Rendre l’Espagne esclave de la France ;
Et qui naguère a l’Anglais abattu,
Pour premier prix de sa jeune vertu.
On retrouverait d’ailleurs les mêmes sentimens dans le beau sonnet de Joachim du Bellay :
France, mère des arts, .....
qu’il écrivait à Rome, au milieu des splendeurs de la renaissance, et encore dans les vers où il célébrait la reprise de Calais, 1558. N’est-ce pas aussi du Bellay qui passe pour avoir introduit dans notre langue le mot même de « patrie » ? à qui du moins les pédans de son temps Font reproché comme un fâcheux néologisme ?
« Qui a pays n’a que faire de patrie, » lui disait-on ; et on lui en
donnait cette raison imprévue que Pays venant du grec, il était
inutile d’emprunter Patrie au latin.
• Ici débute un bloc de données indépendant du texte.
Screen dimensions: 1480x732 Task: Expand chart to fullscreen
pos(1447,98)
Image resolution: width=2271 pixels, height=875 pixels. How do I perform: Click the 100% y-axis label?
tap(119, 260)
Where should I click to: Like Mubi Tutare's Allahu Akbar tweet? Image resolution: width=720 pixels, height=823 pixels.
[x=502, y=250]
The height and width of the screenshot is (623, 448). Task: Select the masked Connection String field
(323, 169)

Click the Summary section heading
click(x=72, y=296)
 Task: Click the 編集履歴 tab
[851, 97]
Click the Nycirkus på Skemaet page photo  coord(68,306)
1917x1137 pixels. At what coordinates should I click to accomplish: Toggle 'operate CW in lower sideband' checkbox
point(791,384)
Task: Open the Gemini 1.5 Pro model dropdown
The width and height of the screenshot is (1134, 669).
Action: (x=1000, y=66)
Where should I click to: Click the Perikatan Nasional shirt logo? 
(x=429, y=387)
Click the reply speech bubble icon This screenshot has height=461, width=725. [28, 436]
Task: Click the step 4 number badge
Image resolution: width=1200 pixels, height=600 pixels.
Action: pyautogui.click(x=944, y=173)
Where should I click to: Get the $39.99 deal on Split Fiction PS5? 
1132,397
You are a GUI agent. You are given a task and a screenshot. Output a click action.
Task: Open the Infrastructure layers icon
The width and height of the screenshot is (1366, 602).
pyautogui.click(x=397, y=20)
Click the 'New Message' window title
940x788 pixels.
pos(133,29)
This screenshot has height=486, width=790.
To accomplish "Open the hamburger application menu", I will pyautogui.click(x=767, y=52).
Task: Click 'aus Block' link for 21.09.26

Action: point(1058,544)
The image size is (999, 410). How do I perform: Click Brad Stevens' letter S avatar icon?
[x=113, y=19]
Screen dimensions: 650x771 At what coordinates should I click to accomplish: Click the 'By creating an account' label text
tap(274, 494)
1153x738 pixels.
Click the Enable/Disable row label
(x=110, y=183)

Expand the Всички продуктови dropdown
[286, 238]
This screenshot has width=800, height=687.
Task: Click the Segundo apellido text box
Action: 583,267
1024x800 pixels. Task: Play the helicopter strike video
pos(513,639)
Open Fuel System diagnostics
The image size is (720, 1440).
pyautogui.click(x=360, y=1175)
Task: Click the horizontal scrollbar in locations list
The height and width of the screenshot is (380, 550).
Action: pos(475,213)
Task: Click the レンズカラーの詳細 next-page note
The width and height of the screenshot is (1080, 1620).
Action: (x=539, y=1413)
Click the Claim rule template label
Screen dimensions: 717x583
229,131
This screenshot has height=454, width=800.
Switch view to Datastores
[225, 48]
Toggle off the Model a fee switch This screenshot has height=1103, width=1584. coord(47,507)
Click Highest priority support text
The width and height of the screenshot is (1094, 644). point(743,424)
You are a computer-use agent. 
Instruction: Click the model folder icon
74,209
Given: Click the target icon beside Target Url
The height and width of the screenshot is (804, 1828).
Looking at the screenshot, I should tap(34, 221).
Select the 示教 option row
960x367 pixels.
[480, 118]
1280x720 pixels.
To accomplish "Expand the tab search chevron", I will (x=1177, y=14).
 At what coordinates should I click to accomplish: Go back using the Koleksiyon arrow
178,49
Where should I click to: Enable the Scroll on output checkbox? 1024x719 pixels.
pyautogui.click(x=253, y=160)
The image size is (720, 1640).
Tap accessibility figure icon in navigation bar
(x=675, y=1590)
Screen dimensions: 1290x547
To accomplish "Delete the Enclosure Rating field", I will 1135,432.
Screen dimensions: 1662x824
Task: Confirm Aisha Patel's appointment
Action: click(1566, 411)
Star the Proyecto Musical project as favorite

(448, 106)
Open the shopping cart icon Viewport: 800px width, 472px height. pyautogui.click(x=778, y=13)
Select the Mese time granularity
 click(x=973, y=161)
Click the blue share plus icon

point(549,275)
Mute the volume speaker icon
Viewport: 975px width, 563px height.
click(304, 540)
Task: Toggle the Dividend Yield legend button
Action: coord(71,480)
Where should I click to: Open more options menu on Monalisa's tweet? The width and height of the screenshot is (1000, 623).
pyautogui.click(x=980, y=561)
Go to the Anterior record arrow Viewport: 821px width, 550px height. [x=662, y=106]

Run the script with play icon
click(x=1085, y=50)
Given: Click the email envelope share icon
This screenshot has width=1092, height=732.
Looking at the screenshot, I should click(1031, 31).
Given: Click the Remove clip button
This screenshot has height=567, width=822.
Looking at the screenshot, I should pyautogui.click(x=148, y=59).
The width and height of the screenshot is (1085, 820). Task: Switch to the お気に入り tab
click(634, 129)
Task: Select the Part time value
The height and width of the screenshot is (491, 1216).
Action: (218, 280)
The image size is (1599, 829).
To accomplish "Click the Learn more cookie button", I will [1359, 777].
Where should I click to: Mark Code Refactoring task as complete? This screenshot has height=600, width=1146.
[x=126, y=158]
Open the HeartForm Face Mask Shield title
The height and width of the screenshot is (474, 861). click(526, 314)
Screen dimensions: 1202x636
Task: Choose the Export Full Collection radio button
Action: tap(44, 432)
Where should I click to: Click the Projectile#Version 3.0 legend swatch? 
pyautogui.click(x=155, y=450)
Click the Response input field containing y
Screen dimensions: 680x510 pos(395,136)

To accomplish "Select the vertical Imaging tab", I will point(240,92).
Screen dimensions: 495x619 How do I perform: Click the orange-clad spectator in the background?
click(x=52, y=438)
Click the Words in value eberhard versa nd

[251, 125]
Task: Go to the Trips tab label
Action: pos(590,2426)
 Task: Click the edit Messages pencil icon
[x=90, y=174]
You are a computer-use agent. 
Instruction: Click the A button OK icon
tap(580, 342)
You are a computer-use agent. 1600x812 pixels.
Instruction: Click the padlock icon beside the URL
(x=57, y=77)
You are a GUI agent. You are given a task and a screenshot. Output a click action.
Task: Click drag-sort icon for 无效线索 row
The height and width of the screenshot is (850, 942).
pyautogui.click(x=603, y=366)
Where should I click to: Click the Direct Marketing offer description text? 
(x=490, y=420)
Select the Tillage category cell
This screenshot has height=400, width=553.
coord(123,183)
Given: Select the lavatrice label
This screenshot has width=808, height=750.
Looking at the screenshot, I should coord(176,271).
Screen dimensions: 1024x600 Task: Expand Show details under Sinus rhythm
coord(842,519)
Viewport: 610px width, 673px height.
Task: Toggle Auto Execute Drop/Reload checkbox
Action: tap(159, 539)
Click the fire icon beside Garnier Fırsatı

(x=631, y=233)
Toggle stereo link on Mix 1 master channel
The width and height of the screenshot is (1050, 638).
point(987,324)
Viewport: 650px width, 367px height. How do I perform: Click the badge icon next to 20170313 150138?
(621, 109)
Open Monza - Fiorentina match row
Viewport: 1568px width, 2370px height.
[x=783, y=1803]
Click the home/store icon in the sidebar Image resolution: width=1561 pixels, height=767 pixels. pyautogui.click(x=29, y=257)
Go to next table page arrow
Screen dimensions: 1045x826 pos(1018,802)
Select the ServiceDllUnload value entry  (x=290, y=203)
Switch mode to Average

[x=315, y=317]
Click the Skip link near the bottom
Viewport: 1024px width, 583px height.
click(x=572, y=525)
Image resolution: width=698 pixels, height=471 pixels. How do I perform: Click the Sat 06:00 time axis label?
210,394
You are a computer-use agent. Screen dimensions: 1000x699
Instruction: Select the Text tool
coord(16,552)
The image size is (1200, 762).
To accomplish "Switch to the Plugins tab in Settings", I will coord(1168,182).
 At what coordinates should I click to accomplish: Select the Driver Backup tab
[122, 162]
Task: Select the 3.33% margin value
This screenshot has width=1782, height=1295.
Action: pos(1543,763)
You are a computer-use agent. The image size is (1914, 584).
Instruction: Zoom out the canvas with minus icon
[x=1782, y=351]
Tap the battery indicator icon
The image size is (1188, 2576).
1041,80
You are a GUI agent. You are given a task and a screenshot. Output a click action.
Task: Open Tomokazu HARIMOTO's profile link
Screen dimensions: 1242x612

Mais Ronsard était digne de
le comprendre, et c’est pour cela que dans son Elégie à Loys des Masures, il a voulu associer le compagnon des rêves de sa jeunesse à la révolte de son patriotisme indigné :
L’autre jour en dormant, comme une vraie idole.
Qui deçà, qui delà, au gré du vent s’envole,
M’apparut du Bellay ........
Tout au rebours de ce qu’on a cru trop longtemps, la Pléiade n’a point du tout essayé de parler ni parlé « grec et latin, » en français ; et, pour ce qui est des sentimens, il faut savoir qu’aucuns poètes ni prosateurs, depuis elle, n’en ont exprimé dans notre langue de plus nationaux que les siens,
- ↑ Il en a d’ailleurs repris le thème dans une admirable Églogue, qui est l’un de ses chefs-d’œuvre, 1567, et dont André Chénier, longtemps après, s’est inspiré dans son Hymne à la France.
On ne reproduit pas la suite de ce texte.